(Data for this exercise)

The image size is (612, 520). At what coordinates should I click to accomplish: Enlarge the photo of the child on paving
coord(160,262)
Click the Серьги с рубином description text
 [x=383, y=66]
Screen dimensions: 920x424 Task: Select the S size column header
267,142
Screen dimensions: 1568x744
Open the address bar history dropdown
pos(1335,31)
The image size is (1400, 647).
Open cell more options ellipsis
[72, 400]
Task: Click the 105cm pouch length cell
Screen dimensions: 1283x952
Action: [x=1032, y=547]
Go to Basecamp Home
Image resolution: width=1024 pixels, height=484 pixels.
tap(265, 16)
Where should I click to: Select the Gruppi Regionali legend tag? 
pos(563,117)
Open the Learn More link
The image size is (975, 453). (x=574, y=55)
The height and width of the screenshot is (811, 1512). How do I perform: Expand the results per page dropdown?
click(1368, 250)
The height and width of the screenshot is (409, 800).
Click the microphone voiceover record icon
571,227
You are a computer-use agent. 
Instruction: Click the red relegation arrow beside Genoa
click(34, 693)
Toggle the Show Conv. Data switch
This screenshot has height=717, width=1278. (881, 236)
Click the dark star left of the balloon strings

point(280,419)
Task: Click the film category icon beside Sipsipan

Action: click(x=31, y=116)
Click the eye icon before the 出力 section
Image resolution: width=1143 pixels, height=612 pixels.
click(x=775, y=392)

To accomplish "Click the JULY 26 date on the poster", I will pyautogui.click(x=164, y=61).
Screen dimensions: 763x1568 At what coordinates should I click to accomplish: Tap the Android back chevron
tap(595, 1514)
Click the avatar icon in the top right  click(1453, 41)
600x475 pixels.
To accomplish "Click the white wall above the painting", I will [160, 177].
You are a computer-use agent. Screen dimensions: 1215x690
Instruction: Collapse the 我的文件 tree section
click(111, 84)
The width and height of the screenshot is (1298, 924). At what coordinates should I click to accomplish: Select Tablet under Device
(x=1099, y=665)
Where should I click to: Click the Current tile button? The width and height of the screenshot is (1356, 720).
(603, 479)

(End Data for this exercise)

• [Exercise directions] Using the records above, copy exactly the lines from the one containing "You are a computer-use agent. Screen" through the last, inclusive, and nothing else.

• [Your solution]
You are a computer-use agent. Screen dimensions: 1215x690
Instruction: Collapse the 我的文件 tree section
click(111, 84)
The width and height of the screenshot is (1298, 924). At what coordinates should I click to accomplish: Select Tablet under Device
(x=1099, y=665)
Where should I click to: Click the Current tile button? The width and height of the screenshot is (1356, 720).
(603, 479)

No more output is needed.